When their bombers were surprised by a large group of Spitfires and Hurricans there was carnage when many of them where shot down and destroyed.
By October, the raids on the air fields had began to peter off. The reason, we did not know at that time, was because on a night bombing raid over the river Thames docks, the Luftwaffe bombers had got lost, and decided to drop their bombs and just return to base.
Unfortunately they fell on the city of London, and Hitler was outraged when the British bombers returned the compliment by bombing Berlin.
So the Luftwaffe was told to bomb London and other cities, ignoring the airfields. This was catastrophic for the civilian population as many thousands were killed, but it did give the RAF a chance to rebuild and increase their strength and organize a far better Air Force.

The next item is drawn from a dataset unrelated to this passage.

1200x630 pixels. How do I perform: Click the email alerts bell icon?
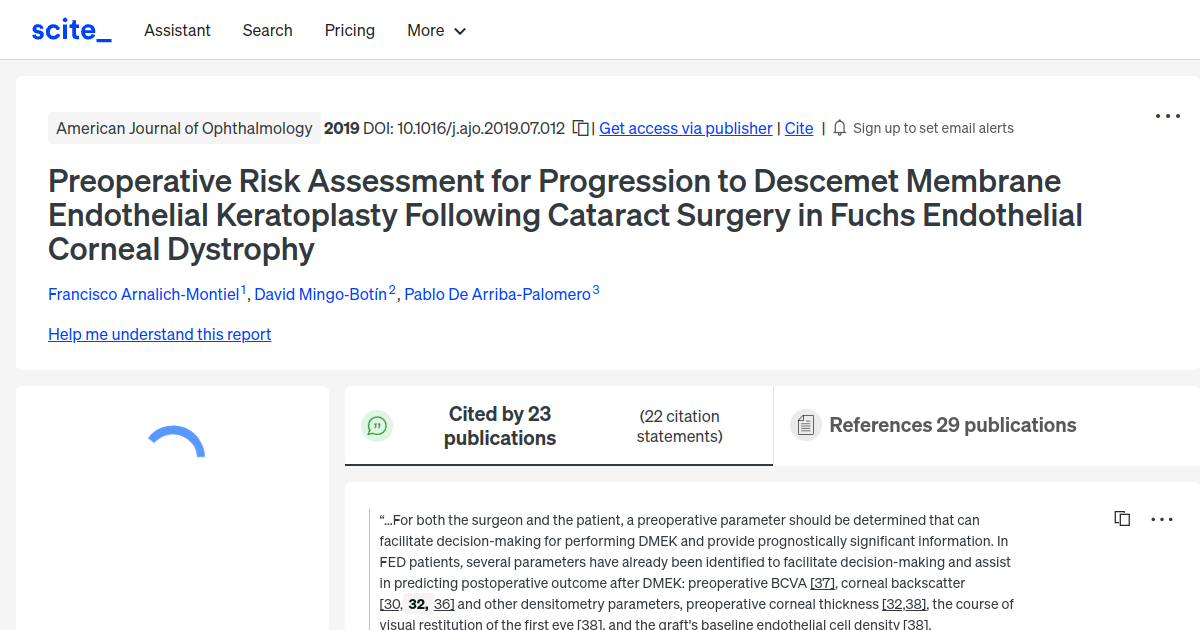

I remained with the RAF until the Americans entered the war after the Japanese attack on Pearl Harbour, and transferred to the US Air force to see out my service days flying Mustang Fighters.
I flew in many different types of aircraft in both services, and also went up in a 109 after the war and found it to be a very capable aircraft.
But out of all of them, for agility and sheer aerodynamics and beauty, my favourite plane was the Mark 1 Spitfire.